I spanked my kids today. We do spank in my household; we don’t beat, we don’t whip, but we do occasionally apply a firm swat with the hand to their bottom. There are three ways my kids can earn a spanking. The first is if I tell them “do X before I count to three or I will swat your bottom” and they don’t do it. The second is if they go where they have been told not to go (e.g. outside alone, or mom and dad’s room). The third is if they hit someone else. My kids do other bad things but usually we sit and talk with them or put them in their rooms. Overall punishment is rare but relatively consistent.

Just as I discipline my kids in hopes of developing them into mature human beings, God occasionally disciplines each of us in hopes of developing us into mature spiritual beings. I don’t like it when God spanks me, but there are times when I fail to do what God asks me to do, there are times when I go where I’m not supposed to go, and there are times when I hurt other people.
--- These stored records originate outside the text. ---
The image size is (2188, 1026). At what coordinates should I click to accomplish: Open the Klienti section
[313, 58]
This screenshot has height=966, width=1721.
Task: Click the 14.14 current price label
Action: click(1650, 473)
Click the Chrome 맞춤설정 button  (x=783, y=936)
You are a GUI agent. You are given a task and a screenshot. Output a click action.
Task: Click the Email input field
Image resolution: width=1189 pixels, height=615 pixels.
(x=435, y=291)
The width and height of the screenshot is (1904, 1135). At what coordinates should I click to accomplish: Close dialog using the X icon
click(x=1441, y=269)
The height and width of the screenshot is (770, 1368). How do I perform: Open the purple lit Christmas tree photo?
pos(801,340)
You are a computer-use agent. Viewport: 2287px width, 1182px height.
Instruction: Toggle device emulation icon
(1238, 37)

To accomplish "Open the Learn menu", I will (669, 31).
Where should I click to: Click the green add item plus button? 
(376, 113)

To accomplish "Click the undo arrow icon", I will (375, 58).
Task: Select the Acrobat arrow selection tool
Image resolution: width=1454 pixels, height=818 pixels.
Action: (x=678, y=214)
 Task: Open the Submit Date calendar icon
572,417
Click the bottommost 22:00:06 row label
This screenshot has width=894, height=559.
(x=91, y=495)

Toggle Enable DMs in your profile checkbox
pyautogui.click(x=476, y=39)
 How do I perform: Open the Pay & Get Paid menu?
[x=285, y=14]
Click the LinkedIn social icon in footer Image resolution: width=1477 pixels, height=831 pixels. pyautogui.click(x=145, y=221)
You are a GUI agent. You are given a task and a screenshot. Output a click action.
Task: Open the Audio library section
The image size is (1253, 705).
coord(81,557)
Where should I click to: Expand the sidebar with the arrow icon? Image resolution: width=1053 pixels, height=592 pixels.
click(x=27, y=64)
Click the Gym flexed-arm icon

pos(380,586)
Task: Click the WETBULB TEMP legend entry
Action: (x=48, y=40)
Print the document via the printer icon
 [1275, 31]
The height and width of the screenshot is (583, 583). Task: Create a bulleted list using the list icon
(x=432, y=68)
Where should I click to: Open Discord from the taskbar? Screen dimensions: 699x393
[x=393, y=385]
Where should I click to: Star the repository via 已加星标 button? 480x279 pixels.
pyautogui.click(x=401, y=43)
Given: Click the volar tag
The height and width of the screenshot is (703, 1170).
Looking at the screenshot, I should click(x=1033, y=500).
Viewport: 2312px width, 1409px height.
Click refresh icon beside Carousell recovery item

My desire during times of discipline needs to be for healing and grace.

After I discipline my kids, I usually sit and hold them for a little bit. I love them and wish that they would never experience the pain of discipline; but, I also want them to eventually become mature. Discipline and expressions of love must be interwoven for either to be effective. God is there to discipline; God is there to love.